◆ **Extracted records**
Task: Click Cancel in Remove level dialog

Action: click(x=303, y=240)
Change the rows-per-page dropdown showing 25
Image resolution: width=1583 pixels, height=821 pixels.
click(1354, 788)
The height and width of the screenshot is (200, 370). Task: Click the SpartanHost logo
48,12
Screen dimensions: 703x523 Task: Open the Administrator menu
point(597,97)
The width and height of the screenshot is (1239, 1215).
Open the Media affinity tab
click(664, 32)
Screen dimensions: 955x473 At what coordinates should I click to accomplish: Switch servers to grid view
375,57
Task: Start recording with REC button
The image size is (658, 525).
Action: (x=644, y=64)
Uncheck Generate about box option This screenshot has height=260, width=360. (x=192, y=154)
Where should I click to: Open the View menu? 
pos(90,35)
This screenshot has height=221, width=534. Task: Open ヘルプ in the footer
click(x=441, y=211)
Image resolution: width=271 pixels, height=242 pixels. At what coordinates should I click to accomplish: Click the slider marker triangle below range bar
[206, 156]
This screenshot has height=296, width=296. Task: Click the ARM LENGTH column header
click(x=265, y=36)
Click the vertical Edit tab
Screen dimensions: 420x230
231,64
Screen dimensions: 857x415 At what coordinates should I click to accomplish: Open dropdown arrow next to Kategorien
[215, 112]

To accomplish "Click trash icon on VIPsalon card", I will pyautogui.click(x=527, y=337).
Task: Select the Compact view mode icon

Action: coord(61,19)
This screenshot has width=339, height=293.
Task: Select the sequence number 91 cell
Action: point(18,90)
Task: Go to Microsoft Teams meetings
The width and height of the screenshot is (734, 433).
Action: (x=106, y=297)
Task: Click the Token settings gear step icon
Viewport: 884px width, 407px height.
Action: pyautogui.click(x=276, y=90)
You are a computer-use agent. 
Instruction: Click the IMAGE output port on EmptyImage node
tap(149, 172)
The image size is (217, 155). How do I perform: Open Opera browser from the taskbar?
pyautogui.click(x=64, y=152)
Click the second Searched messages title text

◆ **Aim of the task**
Please make an exact copy of the lines above from the line with "The height and" through the line with "Uncheck Generate about", both ends included.

◆ **Result of the exercise**
The height and width of the screenshot is (200, 370). Task: Click the SpartanHost logo
48,12
Screen dimensions: 703x523 Task: Open the Administrator menu
point(597,97)
The width and height of the screenshot is (1239, 1215).
Open the Media affinity tab
click(664, 32)
Screen dimensions: 955x473 At what coordinates should I click to accomplish: Switch servers to grid view
375,57
Task: Start recording with REC button
The image size is (658, 525).
Action: (x=644, y=64)
Uncheck Generate about box option This screenshot has height=260, width=360. (x=192, y=154)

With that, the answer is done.